### Task to complete
Give again, word for word, every line in the entries below from the line with "Nouveau forum utilisateur (188, 1093)" up to and including the line with "Noticias (540, 2210)", and no other line.

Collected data

◇ ◇ ◇

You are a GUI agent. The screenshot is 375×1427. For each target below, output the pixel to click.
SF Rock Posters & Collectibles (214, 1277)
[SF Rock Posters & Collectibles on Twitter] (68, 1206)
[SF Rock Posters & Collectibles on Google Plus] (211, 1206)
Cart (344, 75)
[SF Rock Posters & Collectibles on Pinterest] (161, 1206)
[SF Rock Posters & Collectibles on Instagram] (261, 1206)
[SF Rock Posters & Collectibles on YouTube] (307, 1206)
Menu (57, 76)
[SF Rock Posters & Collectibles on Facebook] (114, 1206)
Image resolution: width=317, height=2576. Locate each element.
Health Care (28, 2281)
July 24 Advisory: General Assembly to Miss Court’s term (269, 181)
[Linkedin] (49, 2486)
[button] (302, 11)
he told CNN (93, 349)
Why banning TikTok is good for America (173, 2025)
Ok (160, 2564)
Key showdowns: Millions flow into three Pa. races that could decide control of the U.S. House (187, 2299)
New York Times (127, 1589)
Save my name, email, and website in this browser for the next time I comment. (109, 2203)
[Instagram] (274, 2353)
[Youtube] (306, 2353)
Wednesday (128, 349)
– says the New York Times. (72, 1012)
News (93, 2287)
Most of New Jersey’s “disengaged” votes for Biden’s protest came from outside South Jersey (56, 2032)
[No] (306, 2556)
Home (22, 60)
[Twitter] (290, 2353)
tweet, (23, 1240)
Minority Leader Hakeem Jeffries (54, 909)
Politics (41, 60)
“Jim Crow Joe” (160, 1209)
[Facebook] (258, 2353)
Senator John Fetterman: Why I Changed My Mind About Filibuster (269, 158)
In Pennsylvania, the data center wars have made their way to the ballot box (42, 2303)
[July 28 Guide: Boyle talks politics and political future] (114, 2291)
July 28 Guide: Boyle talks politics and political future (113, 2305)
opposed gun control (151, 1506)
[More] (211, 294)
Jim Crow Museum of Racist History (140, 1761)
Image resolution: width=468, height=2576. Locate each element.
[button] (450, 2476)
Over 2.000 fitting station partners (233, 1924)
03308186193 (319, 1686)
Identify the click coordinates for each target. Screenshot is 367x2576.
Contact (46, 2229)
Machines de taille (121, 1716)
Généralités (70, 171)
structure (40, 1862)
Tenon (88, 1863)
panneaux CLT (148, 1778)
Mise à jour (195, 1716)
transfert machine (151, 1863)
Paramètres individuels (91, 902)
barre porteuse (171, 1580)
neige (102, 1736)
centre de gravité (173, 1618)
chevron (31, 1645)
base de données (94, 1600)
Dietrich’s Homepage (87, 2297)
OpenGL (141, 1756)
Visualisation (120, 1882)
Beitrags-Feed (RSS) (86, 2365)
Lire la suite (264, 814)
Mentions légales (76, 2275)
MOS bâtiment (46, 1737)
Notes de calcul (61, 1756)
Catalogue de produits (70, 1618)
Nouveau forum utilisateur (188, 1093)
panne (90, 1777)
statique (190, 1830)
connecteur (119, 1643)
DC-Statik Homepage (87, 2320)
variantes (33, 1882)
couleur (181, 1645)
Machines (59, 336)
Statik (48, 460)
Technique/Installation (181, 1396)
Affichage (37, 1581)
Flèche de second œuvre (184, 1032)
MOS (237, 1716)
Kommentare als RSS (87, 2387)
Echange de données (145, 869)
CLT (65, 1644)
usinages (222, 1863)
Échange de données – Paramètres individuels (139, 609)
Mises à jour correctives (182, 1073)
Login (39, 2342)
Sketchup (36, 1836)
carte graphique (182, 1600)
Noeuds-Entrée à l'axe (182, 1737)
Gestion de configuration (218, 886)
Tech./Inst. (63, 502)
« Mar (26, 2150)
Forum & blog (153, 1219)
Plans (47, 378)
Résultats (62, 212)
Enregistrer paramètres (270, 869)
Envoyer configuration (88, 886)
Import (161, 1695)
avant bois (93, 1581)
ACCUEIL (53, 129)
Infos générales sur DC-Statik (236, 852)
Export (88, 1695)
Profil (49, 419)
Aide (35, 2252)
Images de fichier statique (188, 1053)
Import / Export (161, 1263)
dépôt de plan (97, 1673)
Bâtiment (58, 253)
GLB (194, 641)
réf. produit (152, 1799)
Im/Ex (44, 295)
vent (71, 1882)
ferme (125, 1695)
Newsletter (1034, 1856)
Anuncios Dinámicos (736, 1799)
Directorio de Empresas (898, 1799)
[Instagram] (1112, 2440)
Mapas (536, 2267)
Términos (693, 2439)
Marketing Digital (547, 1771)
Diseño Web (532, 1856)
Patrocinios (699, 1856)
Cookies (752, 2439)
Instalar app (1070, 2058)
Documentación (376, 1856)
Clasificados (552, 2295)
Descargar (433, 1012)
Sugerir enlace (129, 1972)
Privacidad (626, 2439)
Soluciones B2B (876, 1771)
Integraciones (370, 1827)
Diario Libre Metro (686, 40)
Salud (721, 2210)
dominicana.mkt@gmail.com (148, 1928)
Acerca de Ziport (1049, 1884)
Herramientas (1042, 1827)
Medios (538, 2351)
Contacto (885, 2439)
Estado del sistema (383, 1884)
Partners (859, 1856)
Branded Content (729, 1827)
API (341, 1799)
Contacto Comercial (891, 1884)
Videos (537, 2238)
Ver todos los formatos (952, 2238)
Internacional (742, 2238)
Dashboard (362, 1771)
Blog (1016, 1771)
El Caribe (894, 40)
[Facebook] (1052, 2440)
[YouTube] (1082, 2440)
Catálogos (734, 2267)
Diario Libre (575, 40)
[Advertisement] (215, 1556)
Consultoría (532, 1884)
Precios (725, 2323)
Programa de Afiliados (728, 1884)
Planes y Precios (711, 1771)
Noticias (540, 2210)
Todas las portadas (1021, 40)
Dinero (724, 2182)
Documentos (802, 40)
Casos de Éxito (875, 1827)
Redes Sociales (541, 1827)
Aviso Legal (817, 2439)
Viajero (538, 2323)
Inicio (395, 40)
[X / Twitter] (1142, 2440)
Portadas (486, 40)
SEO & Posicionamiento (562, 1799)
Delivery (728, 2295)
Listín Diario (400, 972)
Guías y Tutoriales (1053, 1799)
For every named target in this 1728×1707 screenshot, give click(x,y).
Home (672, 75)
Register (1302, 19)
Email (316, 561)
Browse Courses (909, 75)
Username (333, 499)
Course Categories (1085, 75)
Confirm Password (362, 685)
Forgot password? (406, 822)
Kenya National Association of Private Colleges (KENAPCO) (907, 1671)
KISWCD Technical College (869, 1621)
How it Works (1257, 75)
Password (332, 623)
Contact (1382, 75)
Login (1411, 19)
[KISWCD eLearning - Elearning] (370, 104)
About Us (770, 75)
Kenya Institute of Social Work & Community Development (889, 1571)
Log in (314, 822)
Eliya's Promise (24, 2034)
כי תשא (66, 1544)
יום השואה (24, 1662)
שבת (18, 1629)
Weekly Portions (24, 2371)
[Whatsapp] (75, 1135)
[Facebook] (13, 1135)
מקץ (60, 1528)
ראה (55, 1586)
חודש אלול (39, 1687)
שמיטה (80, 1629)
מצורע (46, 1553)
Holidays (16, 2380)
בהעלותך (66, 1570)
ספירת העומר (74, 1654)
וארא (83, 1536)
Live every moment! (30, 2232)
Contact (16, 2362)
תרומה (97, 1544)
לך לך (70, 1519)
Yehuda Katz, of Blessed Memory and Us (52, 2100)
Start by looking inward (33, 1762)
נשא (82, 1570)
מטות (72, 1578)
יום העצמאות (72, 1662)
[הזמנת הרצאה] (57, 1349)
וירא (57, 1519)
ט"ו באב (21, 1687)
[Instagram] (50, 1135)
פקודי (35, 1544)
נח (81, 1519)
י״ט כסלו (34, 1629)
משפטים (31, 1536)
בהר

◇ ◇ ◇

### Task solution
Nouveau forum utilisateur (188, 1093)
panne (90, 1777)
statique (190, 1830)
connecteur (119, 1643)
DC-Statik Homepage (87, 2320)
variantes (33, 1882)
couleur (181, 1645)
Machines (59, 336)
Statik (48, 460)
Technique/Installation (181, 1396)
Affichage (37, 1581)
Flèche de second œuvre (184, 1032)
MOS (237, 1716)
Kommentare als RSS (87, 2387)
Echange de données (145, 869)
CLT (65, 1644)
usinages (222, 1863)
Échange de données – Paramètres individuels (139, 609)
Mises à jour correctives (182, 1073)
Login (39, 2342)
Sketchup (36, 1836)
carte graphique (182, 1600)
Noeuds-Entrée à l'axe (182, 1737)
Gestion de configuration (218, 886)
Tech./Inst. (63, 502)
« Mar (26, 2150)
Forum & blog (153, 1219)
Plans (47, 378)
Résultats (62, 212)
Enregistrer paramètres (270, 869)
Envoyer configuration (88, 886)
Import (161, 1695)
avant bois (93, 1581)
ACCUEIL (53, 129)
Infos générales sur DC-Statik (236, 852)
Export (88, 1695)
Profil (49, 419)
Aide (35, 2252)
Images de fichier statique (188, 1053)
Import / Export (161, 1263)
dépôt de plan (97, 1673)
Bâtiment (58, 253)
GLB (194, 641)
réf. produit (152, 1799)
Im/Ex (44, 295)
vent (71, 1882)
ferme (125, 1695)
Newsletter (1034, 1856)
Anuncios Dinámicos (736, 1799)
Directorio de Empresas (898, 1799)
[Instagram] (1112, 2440)
Mapas (536, 2267)
Términos (693, 2439)
Marketing Digital (547, 1771)
Diseño Web (532, 1856)
Patrocinios (699, 1856)
Cookies (752, 2439)
Instalar app (1070, 2058)
Documentación (376, 1856)
Clasificados (552, 2295)
Descargar (433, 1012)
Sugerir enlace (129, 1972)
Privacidad (626, 2439)
Soluciones B2B (876, 1771)
Integraciones (370, 1827)
Diario Libre Metro (686, 40)
Salud (721, 2210)
dominicana.mkt@gmail.com (148, 1928)
Acerca de Ziport (1049, 1884)
Herramientas (1042, 1827)
Medios (538, 2351)
Contacto (885, 2439)
Estado del sistema (383, 1884)
Partners (859, 1856)
Branded Content (729, 1827)
API (341, 1799)
Contacto Comercial (891, 1884)
Videos (537, 2238)
Ver todos los formatos (952, 2238)
Internacional (742, 2238)
Dashboard (362, 1771)
Blog (1016, 1771)
El Caribe (894, 40)
[Facebook] (1052, 2440)
[YouTube] (1082, 2440)
Catálogos (734, 2267)
Diario Libre (575, 40)
[Advertisement] (215, 1556)
Consultoría (532, 1884)
Precios (725, 2323)
Programa de Afiliados (728, 1884)
Planes y Precios (711, 1771)
Noticias (540, 2210)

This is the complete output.